Pero, dejando de un lado elucubraciones intelectualoides por las que me podréis tachar pedante, y con toda razón, que con toda seguridad a nadie interesa, incidiré en el interrogante que plantea la frase inicial de este artículo: ¿Qué es la verdad?

Si de algo estoy seguro, es que el camino para llegar a la verdad debe ser individual y nunca colectivo. “La razón es social; la verdad individual”, decía Unamuno con toda la razón del mundo. A Lord Byron, la verdad le resultaba algo extraño: “Es extraño, pero es verdad, porque la verdad es siempre extraña, más extraña que una ficción”. ¿Intuía que la verdad tal vez no era humana y de ahí su extrañeza? Quizás, porque la verdad no es de este mundo. Pascal, aseguraba que a la verdad se llega no sólo por la razón, sino también por el corazón. Por lo tanto, y ante mi incapacidad científica para entender la vida y el alma , me decanto por una verdad que no es de este mundo a la que tan sólo podemos llegar a través del corazón.
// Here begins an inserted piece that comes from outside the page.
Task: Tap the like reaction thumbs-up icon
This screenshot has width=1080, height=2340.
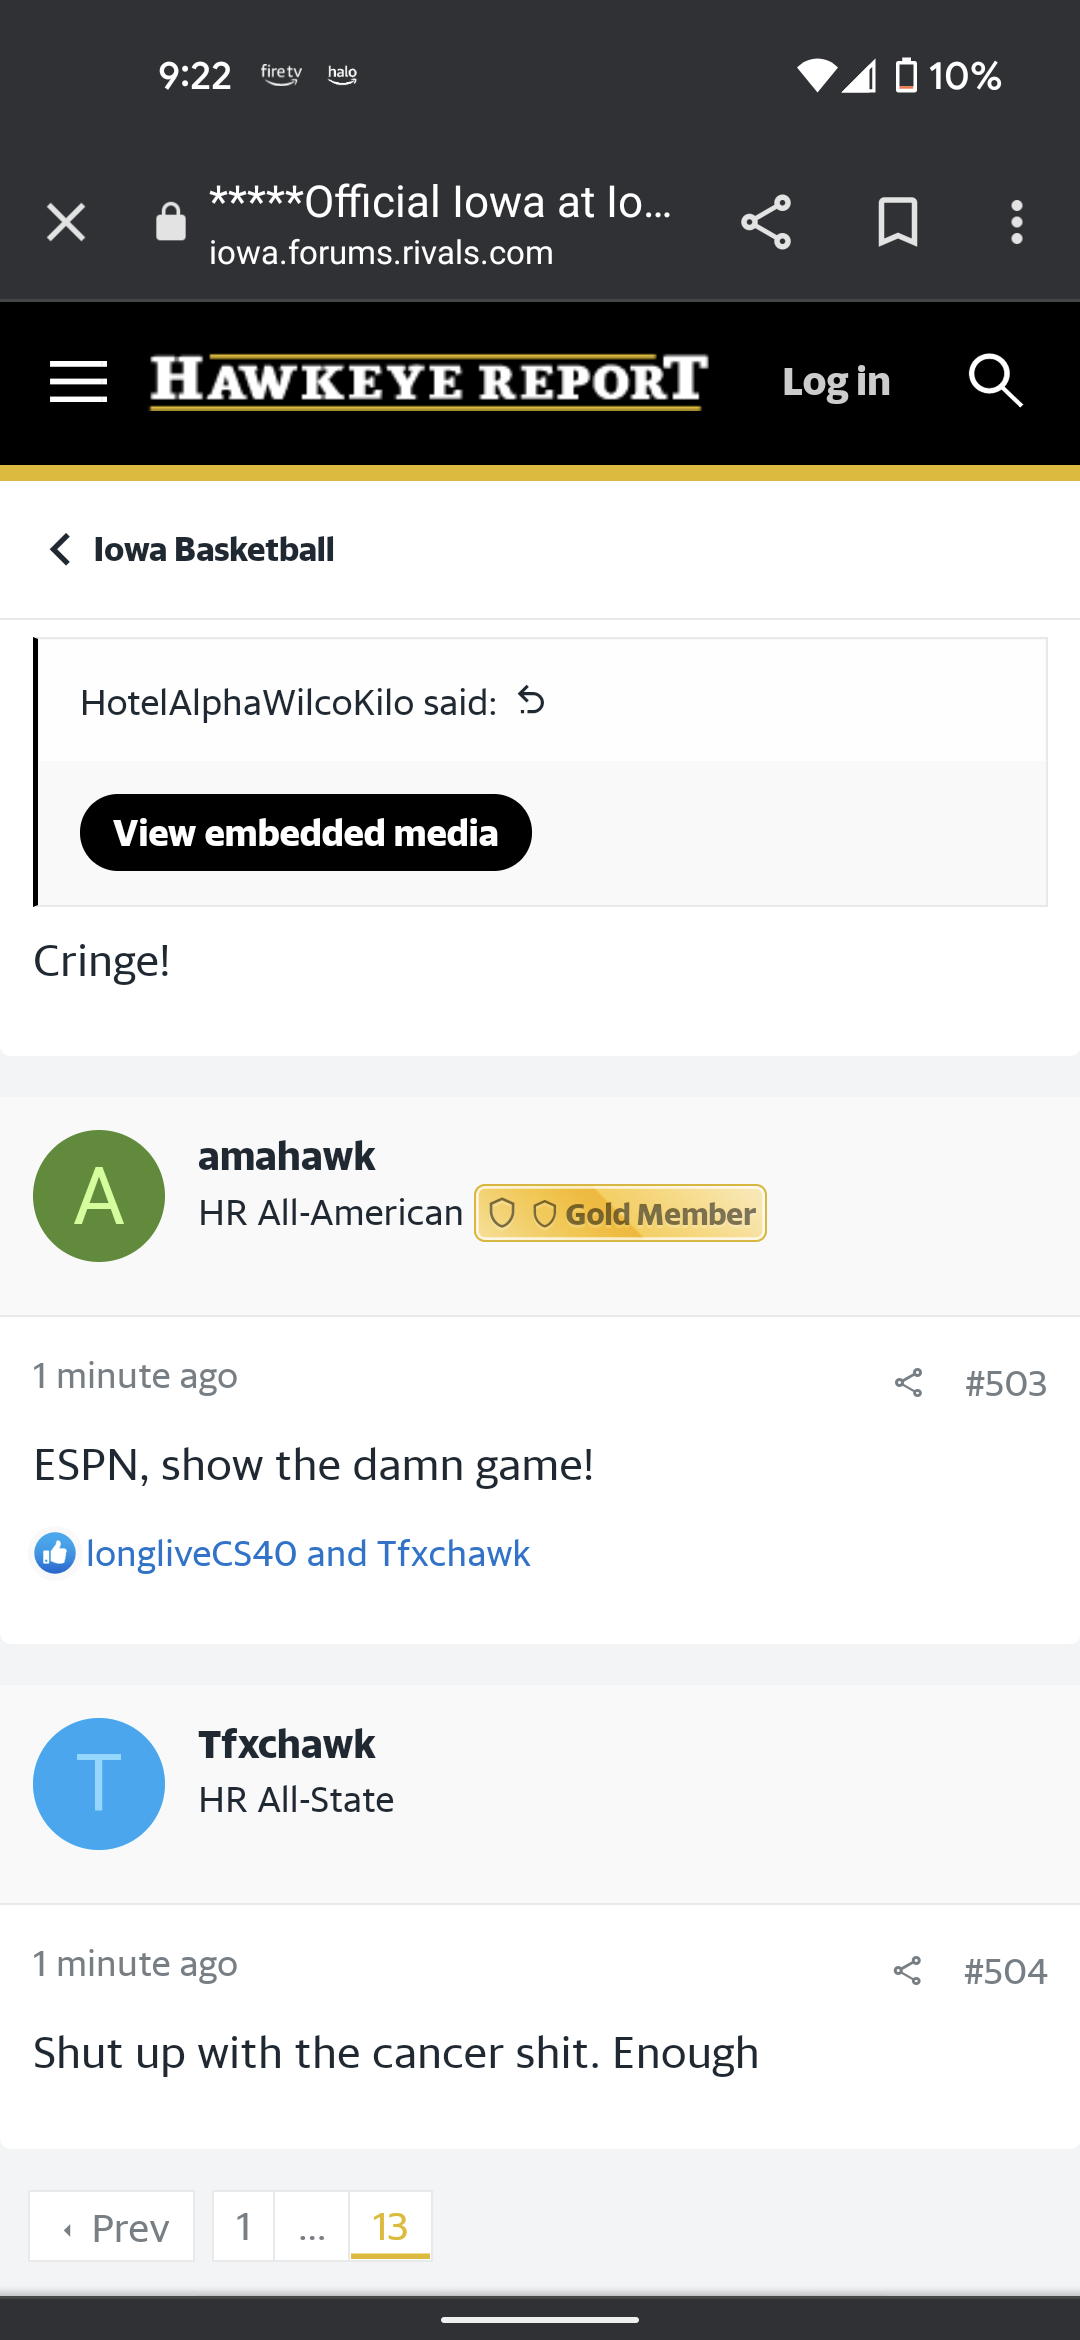Action: [x=55, y=1553]
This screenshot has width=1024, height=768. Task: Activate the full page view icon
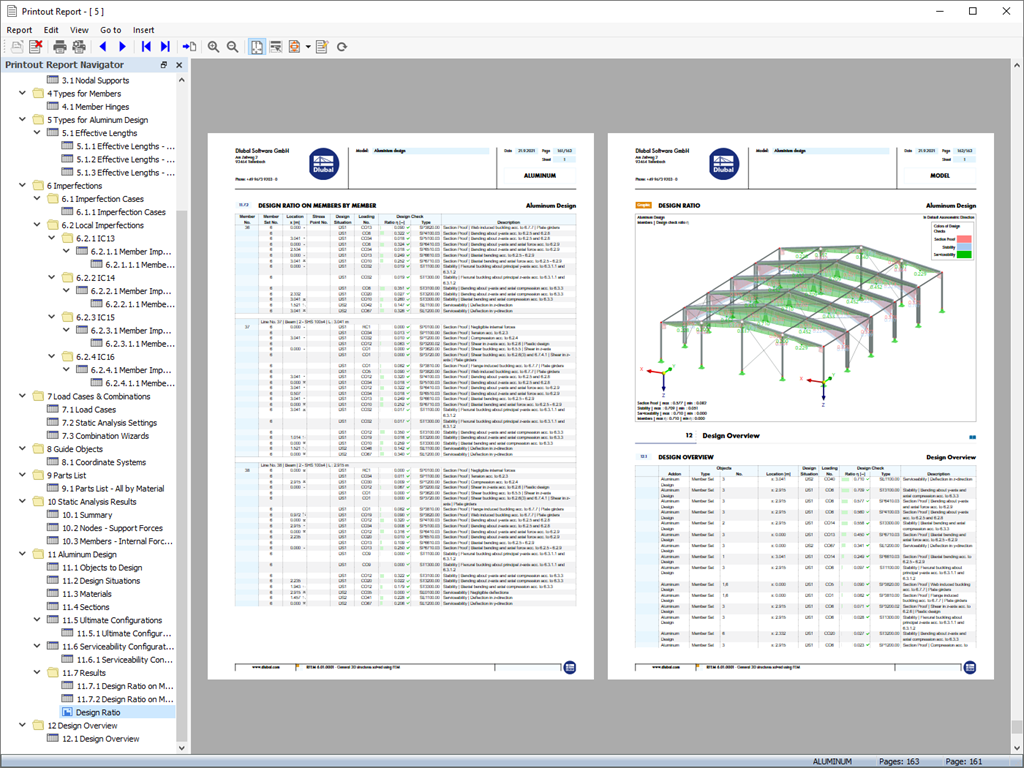255,47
Y con este vehículo, el único que mi pobre cuerpo mortal me ha otorgado, a riesgo de equivocarme me atrevería a definir la verdad como un axioma todo abarcante capaz de explicar la existencia.

Llegados a este punto la verdad se convierte en una verdad mayor, ligada a Dios, que se potencia a sí misma y adquiere una nueva dimensión más humana y esperanzadora. La verdad inherente a Dios se puede entender como un estado superior de conciencia que nos transporta a una nueva dimensión de enorme paz sin dolor ni muerte donde se encuentra la respuesta a todas las cosas. Una serenidad infinita basamentada en la luz y el amor que nos llega de todas las cosas y vuelve a todas las cosas. Ya lo dijo Gandhi: “La verdad no es otra cosa que Dios”.

Espero que mis palabras os hayan servido para ver el asunto desde otro punto de vista diferente, y algunos, con toda razón, entre tanto, pensaréis que en ningún momento he dicho nada nuevo sobre la verdad; pero esto es algo completamente imposible ya que el camino para llegar a la verdad, como en algún momento de este artículo, ha salido a relucir, es tan personal que cualquier cosa que digan los demás no deja de ser meras referencias no vinculantes en nuestro camino. “Solos nacemos, solos morimos, y en soledad somos los únicos responsables de nosotros mismos y de nuestras acciones”, según este vecino del que hablé al principio. Que estas acciones vayan encaminadas a la búsqueda de la verdad es el matiz y la decisión esperanzada que puede salvar a un hombre de sí mismo y del mundo.